You are viewing a plain text version of this content. The canonical link for it is here.

Posted to user@hbase.apache.org by Guillermo Ortiz <ko...@gmail.com> on 2014/04/14 13:50:45 UTC

How to generate a large dataset quickly.

I want to create a large dateset for HBase with different versions and
number of rows. It's about 10M rows and 100 versions to do some benchmarks.

What's the fastest way to create it?? I'm generating the dataset with a
Mapreduce of 100.000rows and 10verions. It takes 17minutes and size around
7Gb. I don't know if I could do it quickly. The bottleneck is when
MapReduces write the output and when transfer the output to the Reduces.
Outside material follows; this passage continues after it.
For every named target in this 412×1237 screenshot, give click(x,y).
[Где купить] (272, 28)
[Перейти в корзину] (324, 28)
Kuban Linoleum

Re: How to generate a large dataset quickly.

Posted by lars hofhansl <la...@apache.org>.

That is correct.
What Vladimir (I think) and I are suggesting is go through the HBase front door (the normal client API). Only if that does not work/is too slow, use M/R.

-- Lars


________________________________
 From: Guillermo Ortiz <ko...@gmail.com>
To: user@hbase.apache.org; lars hofhansl <la...@apache.org> 
Sent: Monday, April 14, 2014 2:06 PM
Subject: Re: How to generate a large dataset quickly.
 

But, if I'm using bulkLoad, I think this method bypasses the WAL, right?
I have no idea about the autoFlush, is it still necessary to set to false
or the bulkload does some kind of magic with that as well??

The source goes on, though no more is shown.